After Juliette died, it was inconceivable that anything bad could ever happen to us again. I think this feeling began in fear but on a deeper level and I know how terrible this sounds, I believed Juliette’s death was a brutal inoculation that would protect those of us she left behind. We couldn’t suffer any more pain.
It being life and everything, of course that couldn’t last. Viewed coldly, when you walk the invisible tightrope of mortality and are made to watch the premature fall of someone you love, you can’t stay blind for long to the fragility of life and luck.
Right now, Elodie is ill. It isn’t life-threatening and she’s not ill so much as horribly, desperately tired. It’s been getting worse over the past six weeks. At first she would come back from school and fall asleep on the sofa, then be unable to find the energy to revise for her GCSEs. After a while she couldn’t even summon the energy to worry that she was falling behind.
At the moment she’s not able to do very much more most of the day than lie in bed or on the sofa, and has had to pull out of the remainder of her exams. This might sound like a dream for lots of teenagers, but not Elodie. Unlike her mother at the same age, she is hard-working and diligent and this lethargy is totally out of character. Apart from school, she’s had to stop dancing – the love of her life since the age of two. She was doing fourteen hours a week of classes until Easter. Now she hasn’t the physical strength for anything much at all.
The official diagnosis is post viral fatigue though she had a second round of blood tests yesterday to rule out any other problems. The consultant she saw told her he is fairly certain this is what she has and that at best she will recover in three months, but it might take as long as a year.
She’s sixteen, so this feels like the end of the world. No certain exam results that will take her to the sixth form college she’s chosen, the prospect of having to study for an extra year, no parties and certainly no dancing.
As her mother I feel so helpless, and angry too. I want to be able to fix her so she can get on with her life and although the circumstances are different, these feelings are painfully familiar. I am reaching inside myself to stay positive and for the strength I’m not convinced I can always muster. I know that what she has isn’t dangerous but I’m pissed off that she’s having to go through this, when in her few years she’s already had to cope with so much.
That’s all. Nothing profound to say. Tomorrow I’ll do more research on treatments that might help her fight back. I just wish it had picked me.

QUESTIONS:
1) For each statement, decide whether it agrees with the account of Elodie's illness, and quote the words that settle it. Answer yes or no for each.
(a) Elodie's tiredness has been getting worse over the past six weeks.
(b) Until Easter, Elodie was taking twenty hours a week of dance classes.
(c) The consultant said Elodie will certainly recover within three months.
2) The account of Elodie's illness has a sentence that begins "No certain exam results". List every loss or prospect that this sentence names.
3) In the account of Elodie's illness, what is Elodie's official diagnosis?
Work from the account of Elodie's illness alone.

DATASET EXCERPT:
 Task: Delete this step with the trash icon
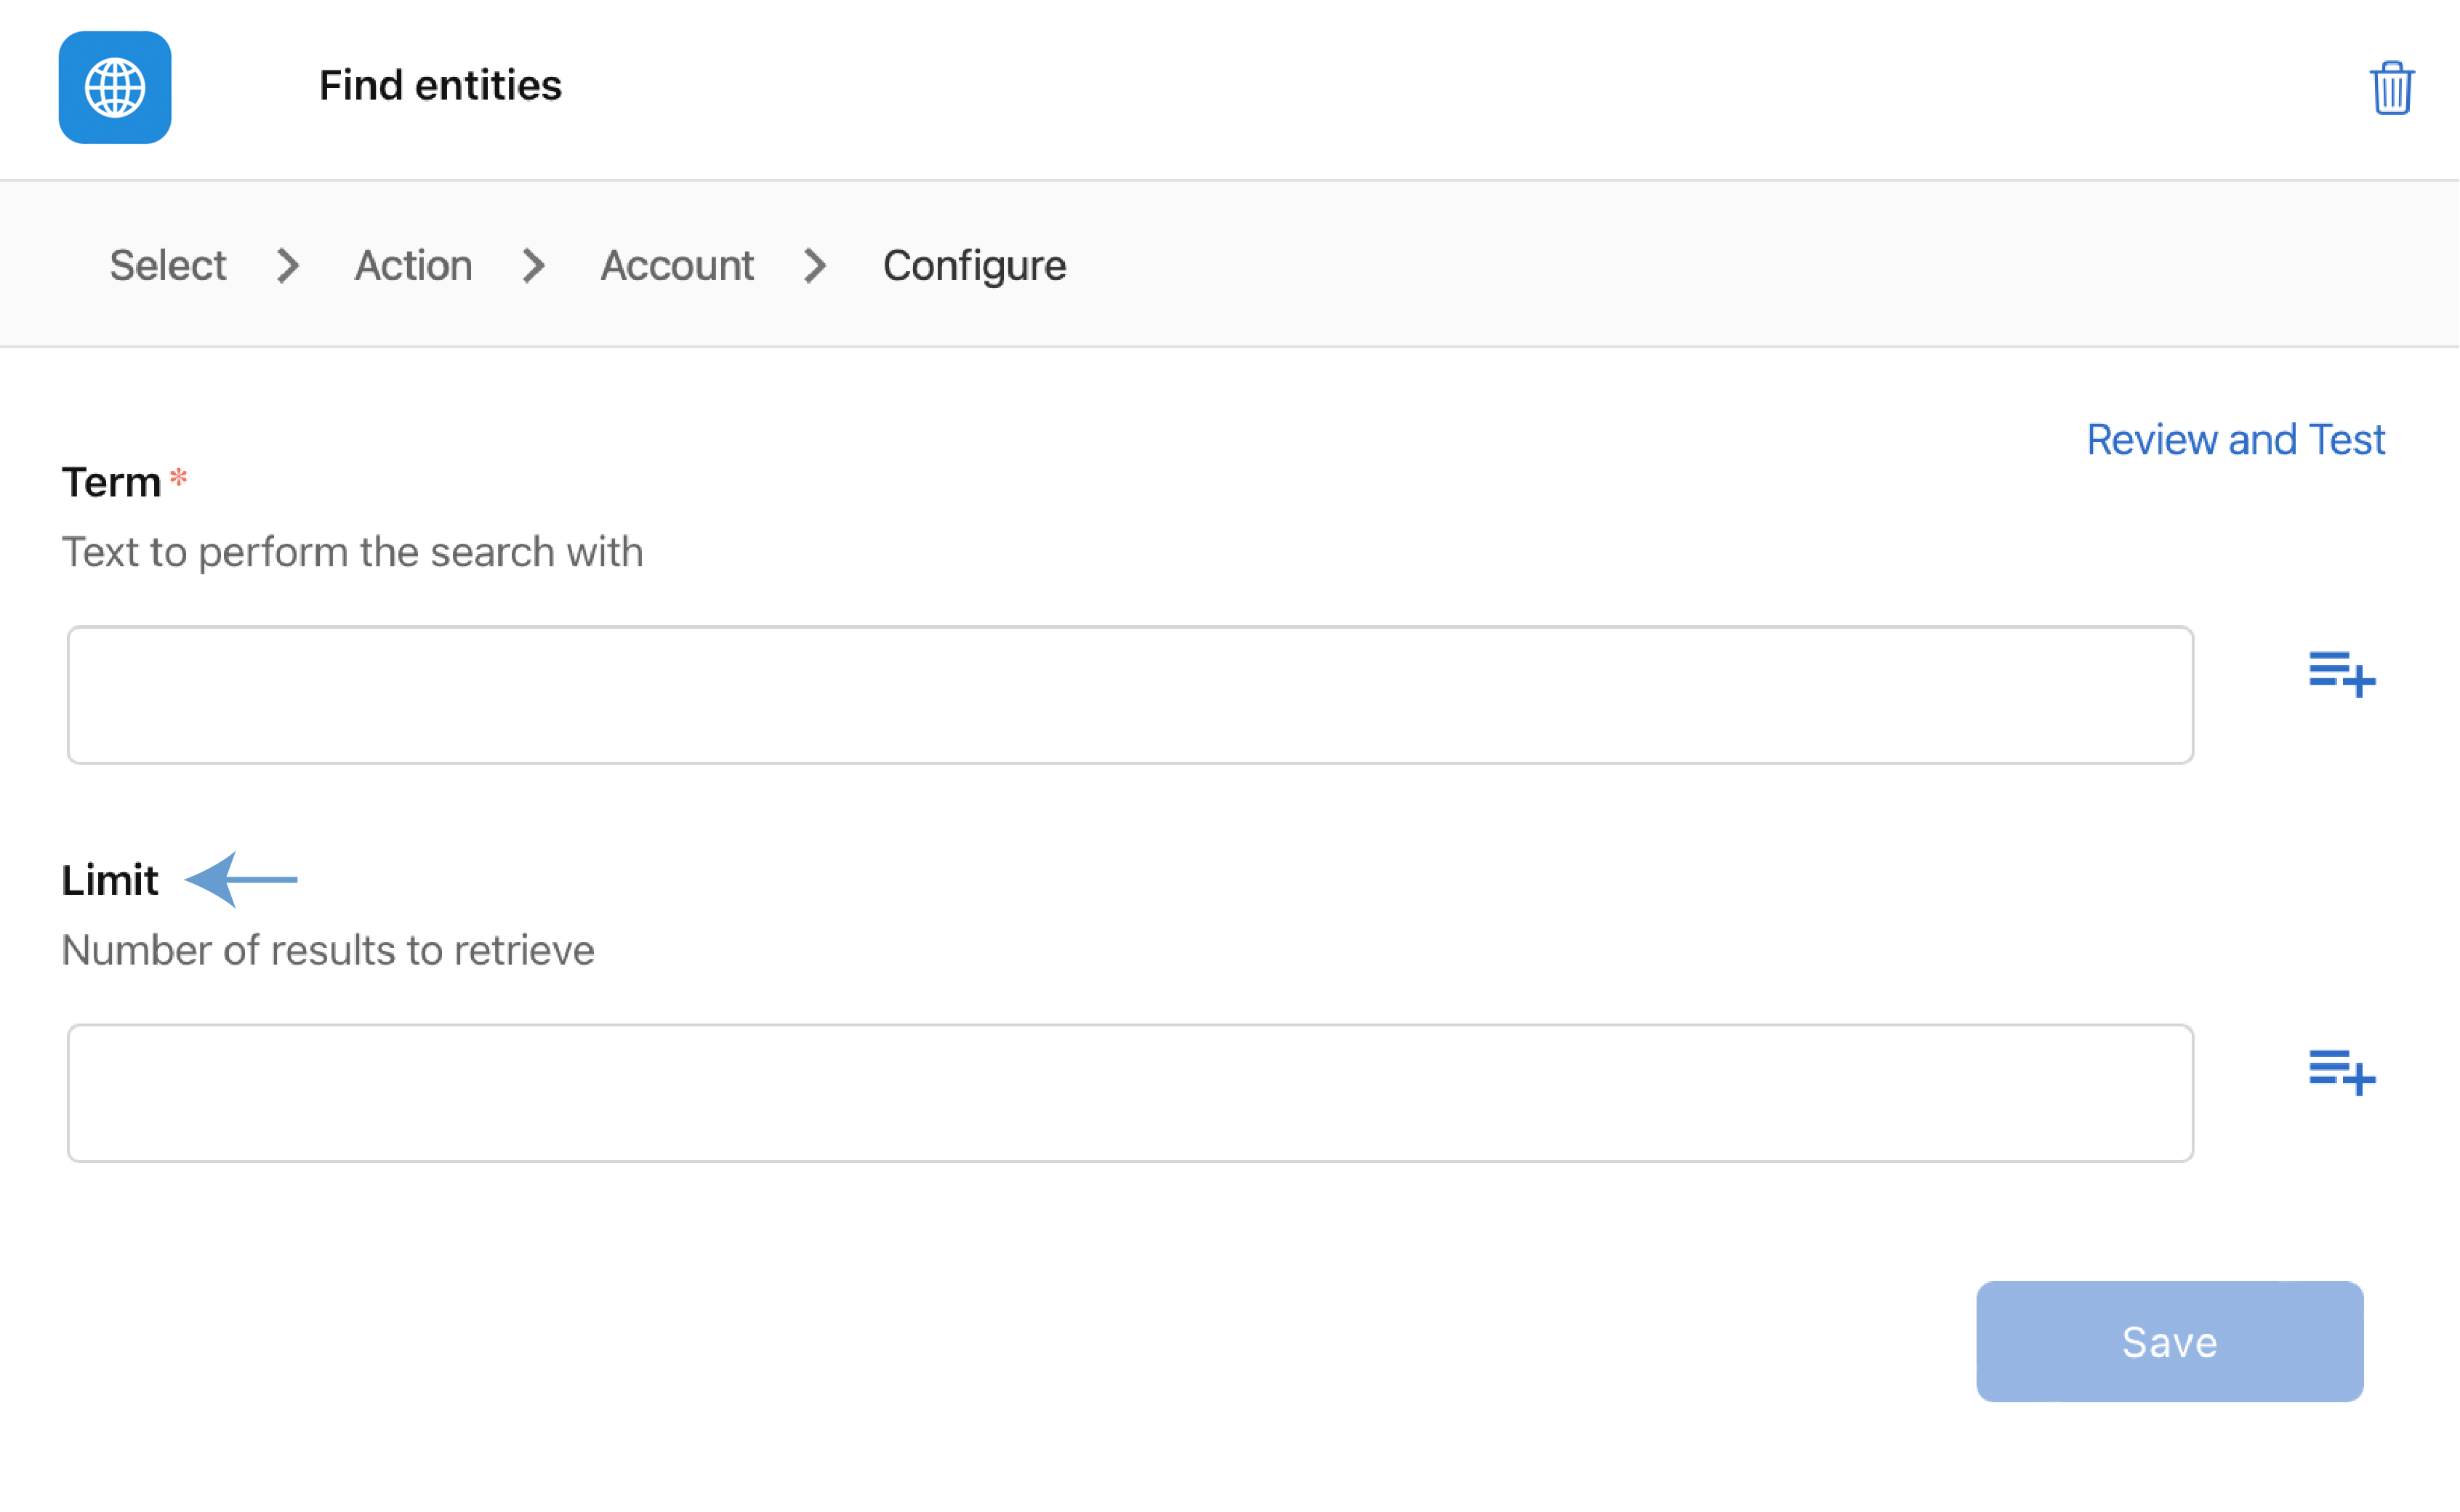click(x=2391, y=88)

ANSWERS FOR EACH ITEM:
1)
(a) Yes: "It’s been getting worse over the past six weeks."
(b) No: "She was doing fourteen hours a week of classes until Easter."
(c) No: "at best she will recover in three months, but it might take as long as a year."

2)
- No certain exam results that will take her to the sixth form college she's chosen
- The prospect of having to study for an extra year
- No parties
- No dancing

3) Post viral fatigue.